El Torneo Regional Federal Amateur fue escenario de otro hecho de violencia en el ascenso del fútbol argentino. La situación tuvo lugar este domingo, en el partido entre Hornos Zapla y Talleres de Perico en el Estadio Emilio Fabrizzi de Palpalá, donde la policía jujeña reprimió con balas de goma a jugadores y miembros del club.
Los incidentes tuvieron lugar en la vuelta de los octavos de final, luego de un intercambio de insultos y provocaciones entre algunos futbolistas de Talleres y un grupo reducido de hinchas locales.

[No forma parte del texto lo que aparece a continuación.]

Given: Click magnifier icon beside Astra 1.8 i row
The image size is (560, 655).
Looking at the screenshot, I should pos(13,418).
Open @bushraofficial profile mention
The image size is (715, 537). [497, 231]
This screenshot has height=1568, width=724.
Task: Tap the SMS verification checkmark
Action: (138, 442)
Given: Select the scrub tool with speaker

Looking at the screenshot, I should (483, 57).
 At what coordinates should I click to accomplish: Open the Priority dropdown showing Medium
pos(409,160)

Sin embargo, la violencia siguió creciendo y terminó por desbordar a todo el estadio, por lo que derivó en la actuación de la seguridad. Entre el material aportado por los aficionados presentes, se ve como la policía forzó el ingreso al vestuario visitante y efectuó disparos con balas de goma.
Como consecuencia al accionar de los uniformados, integrantes del equipo dirigido por Federico Acuña terminaron con lesiones, aunque no hubo heridos de gravedad.
Además, se espera que, en las próximas horas, las autoridades responsables del operativo de seguridad ofrezcan un informe oficial sobre lo sucedido. Esto sumado a que el Consejo Federal de AFA, encargado de la organización del torneo, podría aplicar sanciones.